Eglises d'Asie

L’évêque de Loikaw aux fidèles birmans avant Noël : « L’Église, même souffrante, reste présente et vivante »

Publié le 21/12/2023




Dans un message aux fidèles de Loikaw avant Noël, Mgr Celso Ba Shwe s’adresse à ceux qui se demandent si « le diocèse existe toujours » alors qu’une grande partie des paroisses de la région ont été abandonnées à cause de la guerre civile. « La situation dans le territoire du diocèse, affecté par les combats, est très dangereuse », décrit-il, en invitant à « rester unis pour traverser ce désert ». « Au milieu de l’obscurité de la nuit de Bethléhem, que Marie et Joseph vous protègent du mal et de la guerre, que vous trouviez la paix de Noël. »

Mgr Celso Ba Shwe, évêque de Loikaw (État Kayah), à environ 200 km à l’est de Naypyidaw, la capitale birmane.

La semaine dernière, le groupe armé TNLA (Ta’ang National Liberation Army) est entré dans la ville de Namhsan, dans l’État Shan, dans le nord de la Birmanie. La TNLA fait partie des trois milices qui ont formé une Alliance de la Fraternité (Three Brotherhood Alliance), et qui ont lancé une vaste offensive contre la junte militaire birmane à la fin du mois d’octobre. Selon les milices locales, au moins 650 soldats de la junte se sont rendus, ce qui pourrait potentiellement changer le cours de la guerre civile, qui se poursuit depuis le coup d’État militaire du 1er février 2021.

Le porte-parole de la TNLA, Tar Aik Kyaw, a déclaré que les combattants de la milice sont « sur la voie de la révolution ». « L’objectif principal est de renverser la dictature militaire, c’est ce que le peuple birman a toujours voulu », a-t-il ajouté.
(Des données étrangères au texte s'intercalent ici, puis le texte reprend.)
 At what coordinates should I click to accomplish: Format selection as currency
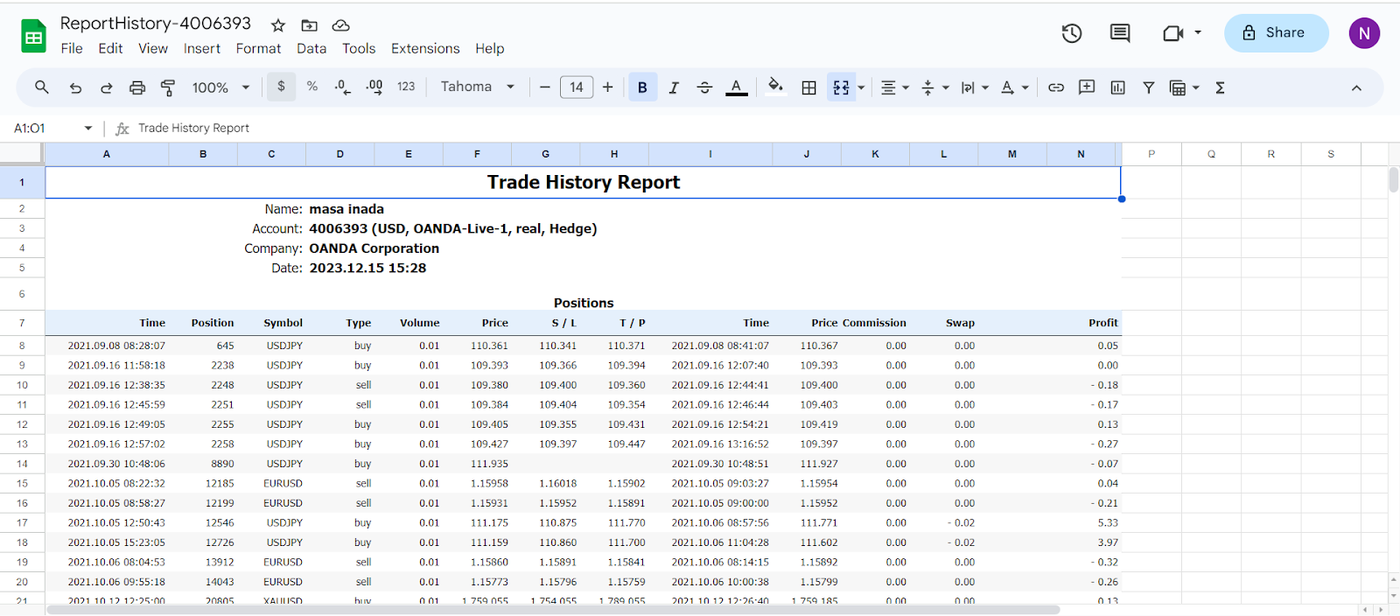pos(281,87)
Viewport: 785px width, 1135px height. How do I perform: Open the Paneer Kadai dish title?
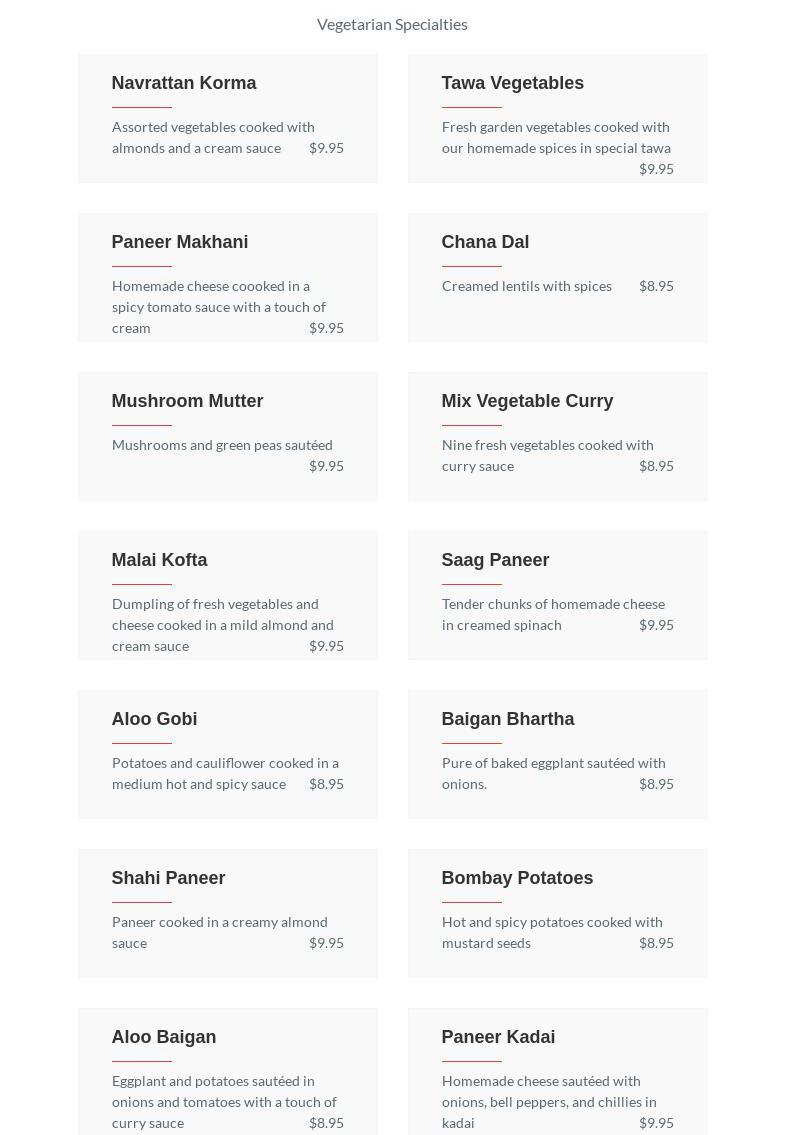click(498, 1037)
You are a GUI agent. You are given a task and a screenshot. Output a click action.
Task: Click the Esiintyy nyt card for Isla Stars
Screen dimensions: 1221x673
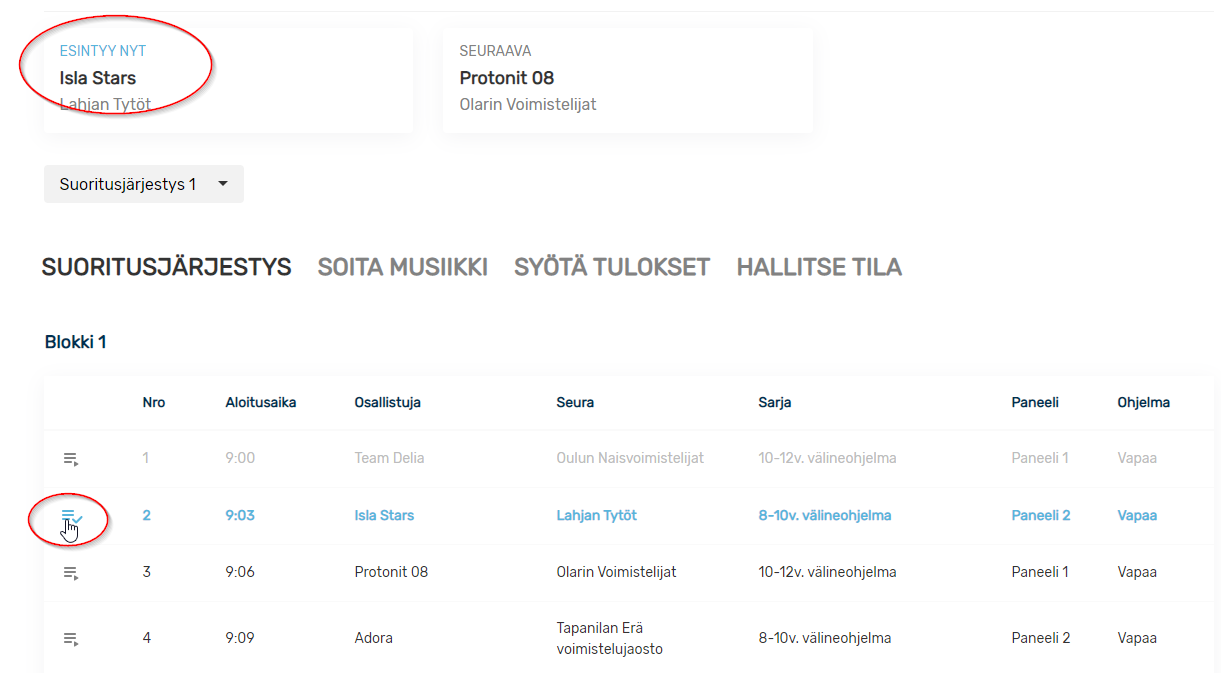(228, 80)
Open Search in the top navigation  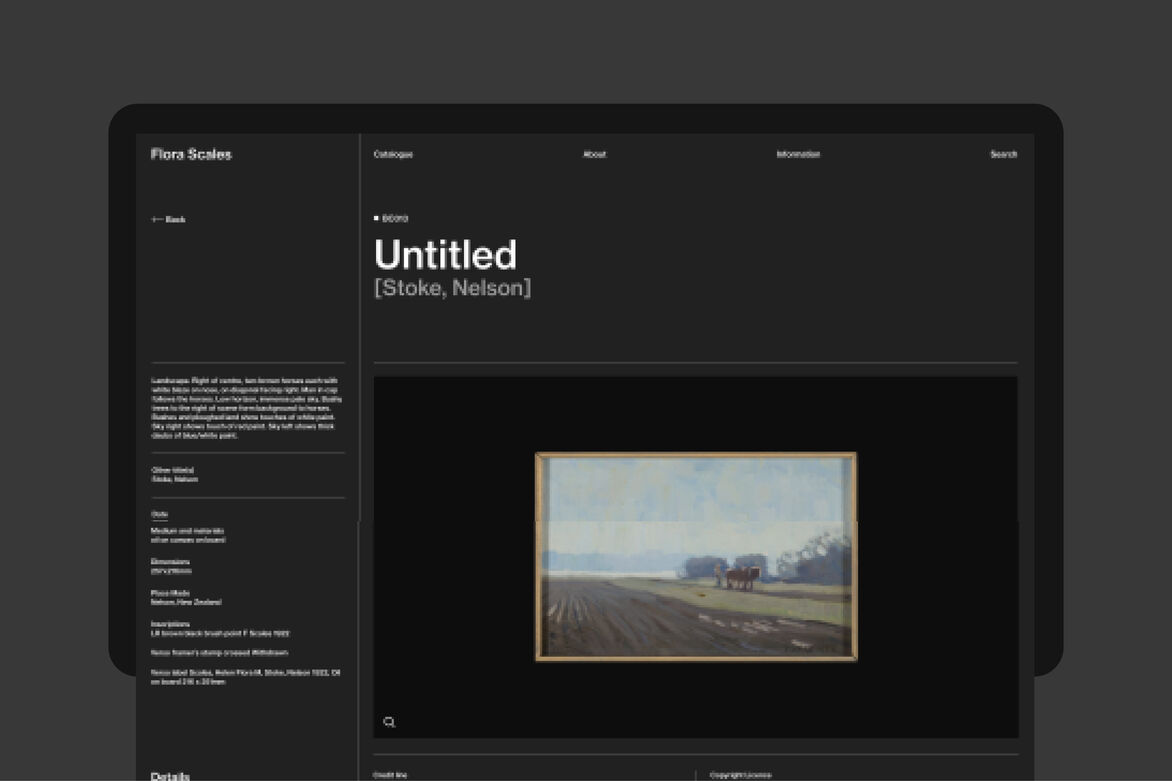(x=1003, y=154)
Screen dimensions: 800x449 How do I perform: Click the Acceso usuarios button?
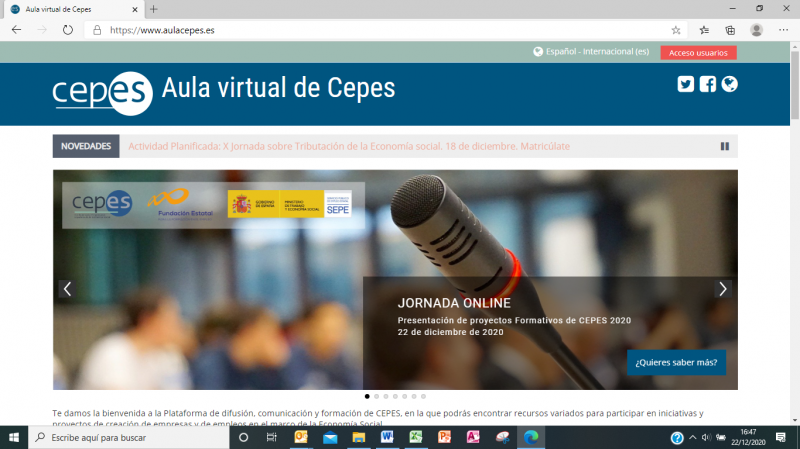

L’attaque de l’alliance des trois groupes, appelée « Opération 1027 » d’après la date de lancement, le 27 octobre, est toujours en cours malgré les frappes des forces de la junte. Des sources indiquent que les combats affectent maintenant toute la population du pays, touchant l’ensemble des lieux de cultes, chrétiens et non chrétiens.

« Nous avons dû abandonner toutes nos paroisses »
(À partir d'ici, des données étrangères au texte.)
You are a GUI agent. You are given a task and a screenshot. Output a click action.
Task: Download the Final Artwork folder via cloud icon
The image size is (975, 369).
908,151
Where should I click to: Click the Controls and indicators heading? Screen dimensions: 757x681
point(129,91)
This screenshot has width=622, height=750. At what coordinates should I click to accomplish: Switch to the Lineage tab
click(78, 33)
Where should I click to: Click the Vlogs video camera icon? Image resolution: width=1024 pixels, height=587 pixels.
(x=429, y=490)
Au moins 660 000 habitants ont été déplacés depuis le début de l’opération fin octobre, selon les chiffres des Nations unies. À Namhsan, les gens qui n’ont pas pu fuir vivent dans la peur. « Nous n’avons nulle part où aller », explique un habitant. « Il y a des grottes où on peut se cacher, mais elles se trouvent loin de notre maison », ajoute-t-il.
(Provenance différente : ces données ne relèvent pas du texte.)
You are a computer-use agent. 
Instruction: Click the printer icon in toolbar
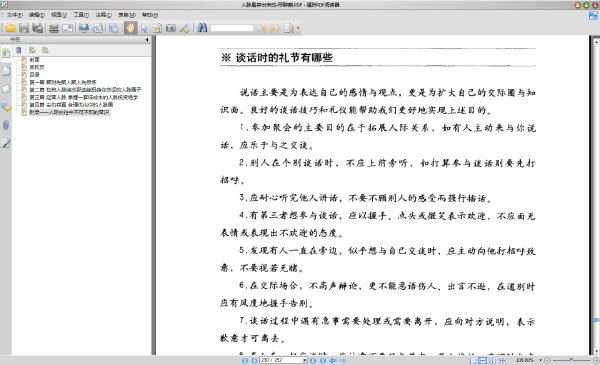point(54,28)
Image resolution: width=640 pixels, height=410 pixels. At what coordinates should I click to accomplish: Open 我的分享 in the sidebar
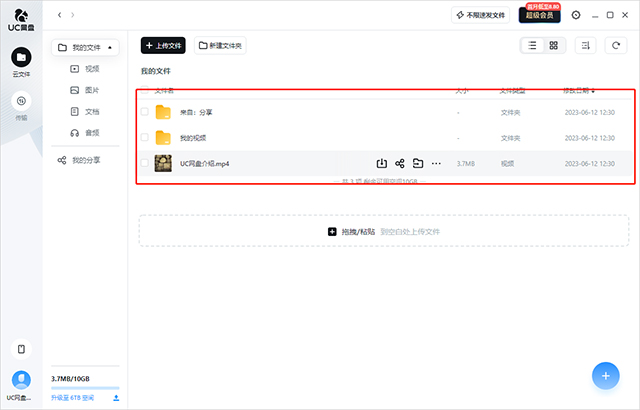pos(92,160)
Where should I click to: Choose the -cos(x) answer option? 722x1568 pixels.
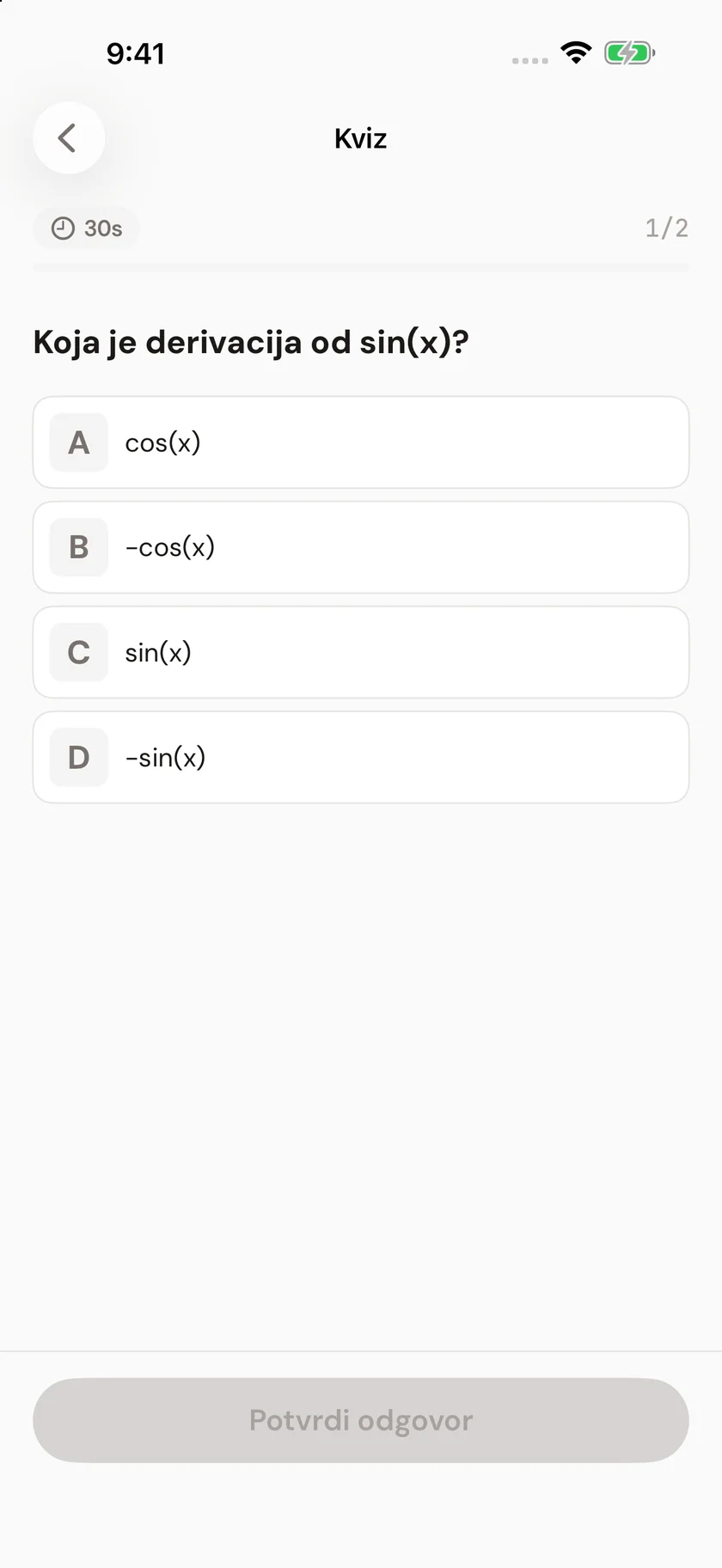pyautogui.click(x=361, y=547)
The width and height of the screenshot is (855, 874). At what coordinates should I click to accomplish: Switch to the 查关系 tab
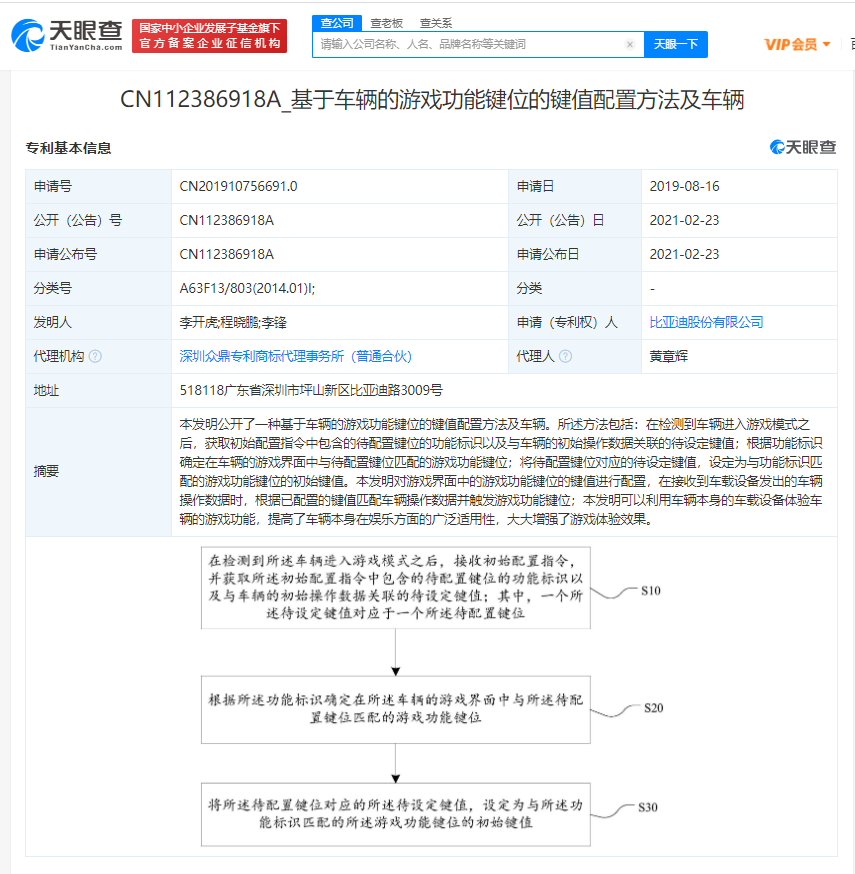tap(434, 22)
De son côté, l’armée birmane continue d’occuper la ville de Loikaw, la capitale de l’État Kayah. Une ville majoritairement chrétienne, où les troupes de la junte ont saisi les bâtiments diocésains et la cathédrale du Christ-Roi, utilisés comme base militaire. Dans ce contexte, Mgr Celso Ba Shwe, évêque de Loikaw, et d’autres membres du clergé, ont été forcés de se réfugier « dans la forêt », ou plutôt dans des villages alentour encore épargnés par les combats. « Nous sommes au milieu d’un conflit armé au cours duquel, face aux destructions et au chaos politique, nous avons dû abandonner toutes nos paroisses », déplore l’évêque.

« Nous avons dû abandonner la cathédrale et laisser pratiquement tout derrière nous, dans notre centre pastoral diocésain », ajoute-t-il. « La situation dans le territoire du diocèse, affecté par les combats, est très dangereuse. Presque toutes les paroisses ont été abandonnées et sont vides. Cela soulève la question : les églises locales sont-elles toujours actives et est-ce que le diocèse de Loikaw existe toujours ? »

Lettre de Noël de l’évêque de Loikaw au milieu des combats

Malgré cette situation tragique, Mgr Celso a publié une lettre pastorale adressée à la communauté chrétienne avant Noël, pour appeler les fidèles à rester dans l’espérance. « Je voudrais rappeler qu’un diocèse est une partie du peuple de Dieu, confié à un évêque en collaboration avec le presbytère. Ce n’est pas qu’une zone géographique, mais aussi une communauté qui se rassemble autour de l’évêque en unité avec le presbytère », a-t-il écrit.

« Ce qui anime principalement la communauté, c’est la proclamation de l’Évangile et la célébration de l’Eucharistie. Dans notre cas, l’Église fondée par le Christ est vivante et présente même dans la souffrance. C’est important de rester tous unis et de construire une communauté pour traverser ce désert, rassemblés autour de l’Évangile et de l’Eucharistie. Nous savons que le Christ, le Bon Pasteur, prend soin du troupeau pour lequel il a donné sa vie », a poursuivi l’évêque.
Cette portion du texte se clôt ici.